See our latest analysis for nCino.
At a share price of $25.68, nCino has seen a modest 1 month share price return of 5.29%, but its 1 year total shareholder return of minus 27.09% shows momentum has been fading despite solid underlying revenue growth.
If this mix of insider exits and buybacks has you reassessing your watchlist, it might be worth exploring fast growing stocks with high insider ownership as a way to uncover other interesting setups.
With shares trading about 36 percent below analyst targets but still reflecting steady growth hopes, the real question is whether nCino is quietly undervalued or if the market already reflects the next leg of expansion.
Most Popular Narrative: 27.7% Undervalued
With nCino last closing at $25.68 against a narrative fair value in the mid 30s, the gap reflects ambitious expectations for profitable growth and AI driven expansion.
The transition to a new outcome based/pricing model that is gaining customer acceptance, often pulled forward by demand for embedded AI, enables price uplifts (targeted at 10%), faster renewal cycles, and improved gross margins. All of these factors are likely to positively impact net earnings.
Curious how steady but unspectacular revenue growth can still back a premium valuation? The narrative leans on a sharp profit swing and a rich future earnings multiple. Want to see the exact assumptions behind that leap?
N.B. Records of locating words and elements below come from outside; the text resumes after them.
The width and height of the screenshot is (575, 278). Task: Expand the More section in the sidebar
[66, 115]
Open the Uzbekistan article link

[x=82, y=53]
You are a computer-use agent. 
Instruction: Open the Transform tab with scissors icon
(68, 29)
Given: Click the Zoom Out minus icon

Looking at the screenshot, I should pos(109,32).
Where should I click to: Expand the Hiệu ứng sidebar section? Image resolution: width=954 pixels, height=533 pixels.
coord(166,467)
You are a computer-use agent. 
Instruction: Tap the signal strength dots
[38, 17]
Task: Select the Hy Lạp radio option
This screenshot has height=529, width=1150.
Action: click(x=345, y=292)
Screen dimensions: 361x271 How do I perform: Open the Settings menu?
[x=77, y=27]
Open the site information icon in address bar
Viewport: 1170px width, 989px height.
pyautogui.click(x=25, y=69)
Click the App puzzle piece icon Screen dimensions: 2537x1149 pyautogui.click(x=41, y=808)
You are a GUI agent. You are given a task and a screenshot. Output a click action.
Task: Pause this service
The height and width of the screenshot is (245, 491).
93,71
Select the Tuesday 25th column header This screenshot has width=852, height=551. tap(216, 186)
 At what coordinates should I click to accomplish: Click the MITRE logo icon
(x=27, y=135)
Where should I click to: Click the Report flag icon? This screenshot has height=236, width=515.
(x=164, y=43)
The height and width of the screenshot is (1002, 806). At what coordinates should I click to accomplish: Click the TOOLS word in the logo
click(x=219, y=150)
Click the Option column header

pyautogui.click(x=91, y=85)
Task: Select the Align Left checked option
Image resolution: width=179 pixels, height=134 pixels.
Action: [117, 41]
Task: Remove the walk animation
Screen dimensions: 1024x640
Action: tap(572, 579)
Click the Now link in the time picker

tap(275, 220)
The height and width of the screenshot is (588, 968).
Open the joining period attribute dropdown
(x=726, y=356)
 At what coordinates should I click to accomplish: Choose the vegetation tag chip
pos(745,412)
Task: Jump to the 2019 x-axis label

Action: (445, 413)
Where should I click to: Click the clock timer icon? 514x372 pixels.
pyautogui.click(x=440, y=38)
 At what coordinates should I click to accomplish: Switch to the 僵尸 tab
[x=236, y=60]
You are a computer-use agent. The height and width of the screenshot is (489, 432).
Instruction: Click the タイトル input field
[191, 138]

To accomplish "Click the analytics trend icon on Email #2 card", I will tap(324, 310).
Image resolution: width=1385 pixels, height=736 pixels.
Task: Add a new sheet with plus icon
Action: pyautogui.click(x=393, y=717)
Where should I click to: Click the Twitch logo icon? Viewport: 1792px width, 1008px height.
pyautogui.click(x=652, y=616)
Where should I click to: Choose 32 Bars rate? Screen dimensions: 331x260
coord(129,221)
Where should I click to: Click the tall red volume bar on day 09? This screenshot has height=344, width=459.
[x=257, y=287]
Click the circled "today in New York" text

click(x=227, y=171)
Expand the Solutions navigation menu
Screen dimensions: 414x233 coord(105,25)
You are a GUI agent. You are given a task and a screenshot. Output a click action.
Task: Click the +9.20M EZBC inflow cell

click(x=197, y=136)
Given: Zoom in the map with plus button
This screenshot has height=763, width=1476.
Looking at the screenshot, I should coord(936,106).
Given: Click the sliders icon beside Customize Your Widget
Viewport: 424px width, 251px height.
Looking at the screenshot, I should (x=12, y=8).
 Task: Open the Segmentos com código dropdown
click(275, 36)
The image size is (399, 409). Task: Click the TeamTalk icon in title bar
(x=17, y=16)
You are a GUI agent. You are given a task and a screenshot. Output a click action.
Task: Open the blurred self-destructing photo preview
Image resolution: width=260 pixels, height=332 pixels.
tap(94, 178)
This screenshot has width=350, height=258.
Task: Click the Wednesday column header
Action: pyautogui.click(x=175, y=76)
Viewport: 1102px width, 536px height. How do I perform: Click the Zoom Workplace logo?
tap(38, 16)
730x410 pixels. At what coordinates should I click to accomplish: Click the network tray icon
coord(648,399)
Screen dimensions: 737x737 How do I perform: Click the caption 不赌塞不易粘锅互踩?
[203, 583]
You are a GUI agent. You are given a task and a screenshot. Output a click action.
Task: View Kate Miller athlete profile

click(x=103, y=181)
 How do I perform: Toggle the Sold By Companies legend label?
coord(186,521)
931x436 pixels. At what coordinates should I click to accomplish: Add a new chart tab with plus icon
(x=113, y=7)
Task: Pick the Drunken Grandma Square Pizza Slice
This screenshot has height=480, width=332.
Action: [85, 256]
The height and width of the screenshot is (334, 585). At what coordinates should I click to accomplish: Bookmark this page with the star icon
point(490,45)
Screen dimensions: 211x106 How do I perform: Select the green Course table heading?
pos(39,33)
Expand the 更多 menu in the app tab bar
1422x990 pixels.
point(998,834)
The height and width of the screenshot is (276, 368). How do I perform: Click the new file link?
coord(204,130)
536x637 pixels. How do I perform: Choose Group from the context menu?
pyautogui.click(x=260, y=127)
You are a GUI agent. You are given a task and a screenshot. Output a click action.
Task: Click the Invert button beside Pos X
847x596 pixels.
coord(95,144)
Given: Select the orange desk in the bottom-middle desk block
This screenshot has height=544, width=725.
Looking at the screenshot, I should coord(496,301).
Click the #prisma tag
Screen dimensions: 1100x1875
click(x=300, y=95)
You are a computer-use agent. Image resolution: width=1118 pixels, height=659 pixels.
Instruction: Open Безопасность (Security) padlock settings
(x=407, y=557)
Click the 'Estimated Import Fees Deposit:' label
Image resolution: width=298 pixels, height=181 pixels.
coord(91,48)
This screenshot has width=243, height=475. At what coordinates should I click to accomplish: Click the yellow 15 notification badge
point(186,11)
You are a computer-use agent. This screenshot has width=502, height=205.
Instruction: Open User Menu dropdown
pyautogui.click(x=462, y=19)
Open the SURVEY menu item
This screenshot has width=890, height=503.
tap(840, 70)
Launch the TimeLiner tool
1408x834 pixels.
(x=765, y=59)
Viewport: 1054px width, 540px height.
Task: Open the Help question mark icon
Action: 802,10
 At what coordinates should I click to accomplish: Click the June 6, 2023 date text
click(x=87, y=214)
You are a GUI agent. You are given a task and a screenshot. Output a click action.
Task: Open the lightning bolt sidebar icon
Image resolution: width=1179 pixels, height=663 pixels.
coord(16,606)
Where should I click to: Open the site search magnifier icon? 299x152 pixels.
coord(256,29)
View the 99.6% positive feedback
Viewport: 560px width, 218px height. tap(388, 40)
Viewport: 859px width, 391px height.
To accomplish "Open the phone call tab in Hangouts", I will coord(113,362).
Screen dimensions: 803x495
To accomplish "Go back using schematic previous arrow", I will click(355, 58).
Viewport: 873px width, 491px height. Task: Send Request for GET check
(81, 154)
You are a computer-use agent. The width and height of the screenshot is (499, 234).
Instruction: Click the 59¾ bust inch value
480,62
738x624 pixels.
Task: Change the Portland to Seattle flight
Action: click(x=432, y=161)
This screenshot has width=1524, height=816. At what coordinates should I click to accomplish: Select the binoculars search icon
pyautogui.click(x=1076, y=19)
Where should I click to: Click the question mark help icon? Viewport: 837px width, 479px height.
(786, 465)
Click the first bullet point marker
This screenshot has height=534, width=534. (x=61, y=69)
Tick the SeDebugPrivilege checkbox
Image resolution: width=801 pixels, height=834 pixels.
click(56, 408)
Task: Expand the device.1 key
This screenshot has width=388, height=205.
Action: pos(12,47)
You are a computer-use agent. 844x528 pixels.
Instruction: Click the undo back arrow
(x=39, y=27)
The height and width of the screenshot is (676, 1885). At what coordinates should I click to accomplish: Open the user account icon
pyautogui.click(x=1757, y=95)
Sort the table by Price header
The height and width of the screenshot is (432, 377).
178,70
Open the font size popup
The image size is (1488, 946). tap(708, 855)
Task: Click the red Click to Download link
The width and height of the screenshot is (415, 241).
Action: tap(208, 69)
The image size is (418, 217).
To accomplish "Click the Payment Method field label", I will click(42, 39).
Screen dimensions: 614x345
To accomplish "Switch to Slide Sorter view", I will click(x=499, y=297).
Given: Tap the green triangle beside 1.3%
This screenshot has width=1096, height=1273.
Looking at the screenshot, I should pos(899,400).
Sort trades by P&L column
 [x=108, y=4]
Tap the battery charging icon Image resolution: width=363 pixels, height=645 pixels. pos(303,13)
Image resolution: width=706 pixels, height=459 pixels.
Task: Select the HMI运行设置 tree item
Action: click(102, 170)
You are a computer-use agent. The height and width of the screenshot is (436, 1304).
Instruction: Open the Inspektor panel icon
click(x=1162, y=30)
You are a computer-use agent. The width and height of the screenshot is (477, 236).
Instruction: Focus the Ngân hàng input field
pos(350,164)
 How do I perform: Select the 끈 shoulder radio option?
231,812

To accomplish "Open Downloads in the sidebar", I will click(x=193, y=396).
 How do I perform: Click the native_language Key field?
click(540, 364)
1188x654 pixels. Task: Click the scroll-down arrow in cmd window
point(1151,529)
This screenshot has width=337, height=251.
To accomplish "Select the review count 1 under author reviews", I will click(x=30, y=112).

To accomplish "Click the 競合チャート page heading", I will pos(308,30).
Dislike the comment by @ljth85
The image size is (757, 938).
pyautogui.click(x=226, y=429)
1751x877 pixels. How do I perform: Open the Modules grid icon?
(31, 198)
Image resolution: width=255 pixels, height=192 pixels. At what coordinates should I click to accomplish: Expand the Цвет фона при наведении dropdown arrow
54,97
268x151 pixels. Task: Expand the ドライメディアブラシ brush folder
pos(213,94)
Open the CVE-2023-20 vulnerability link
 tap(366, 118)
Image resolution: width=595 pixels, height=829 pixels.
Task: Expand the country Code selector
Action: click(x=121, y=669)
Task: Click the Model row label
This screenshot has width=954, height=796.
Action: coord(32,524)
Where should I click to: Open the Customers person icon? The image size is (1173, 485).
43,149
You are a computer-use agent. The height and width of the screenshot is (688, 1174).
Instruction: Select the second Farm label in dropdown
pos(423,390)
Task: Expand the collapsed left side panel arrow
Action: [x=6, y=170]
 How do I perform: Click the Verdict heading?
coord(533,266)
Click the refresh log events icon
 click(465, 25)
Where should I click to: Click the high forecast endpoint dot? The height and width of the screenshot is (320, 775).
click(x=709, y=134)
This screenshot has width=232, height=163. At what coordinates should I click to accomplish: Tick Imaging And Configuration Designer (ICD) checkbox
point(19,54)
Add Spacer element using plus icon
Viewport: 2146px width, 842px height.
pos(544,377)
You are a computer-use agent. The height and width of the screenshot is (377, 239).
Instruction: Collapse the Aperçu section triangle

Dive in to uncover the projections driving this fair value call.
Result: Fair Value of $35.54 (UNDERVALUED)
Have a read of the narrative in full and understand what's behind the forecasts.
However, sustained competitive pressure or slower than expected international traction could derail those upbeat assumptions and force investors to reassess the growth premium.
Find out about the key risks to this nCino narrative.
Another View: Multiples Paint a Richer Picture
While the narrative fair value suggests upside, nCino trades on a price to sales ratio of about 5 times, slightly above the US software average of 4.9 times and well above its fair ratio of 3.2 times. That gap points to valuation risk, not a simple bargain. Is the growth story strong enough to close it?
See what the numbers say about this price — find out in our valuation breakdown.
Build Your Own nCino Narrative
If you see the story differently or want to stress test the assumptions with your own inputs, you can build a personalized view in minutes using Do it your way.
A great starting point for your nCino research is our analysis highlighting 3 key rewards and 1 important warning sign that could impact your investment decision.
Ready for your next investing move?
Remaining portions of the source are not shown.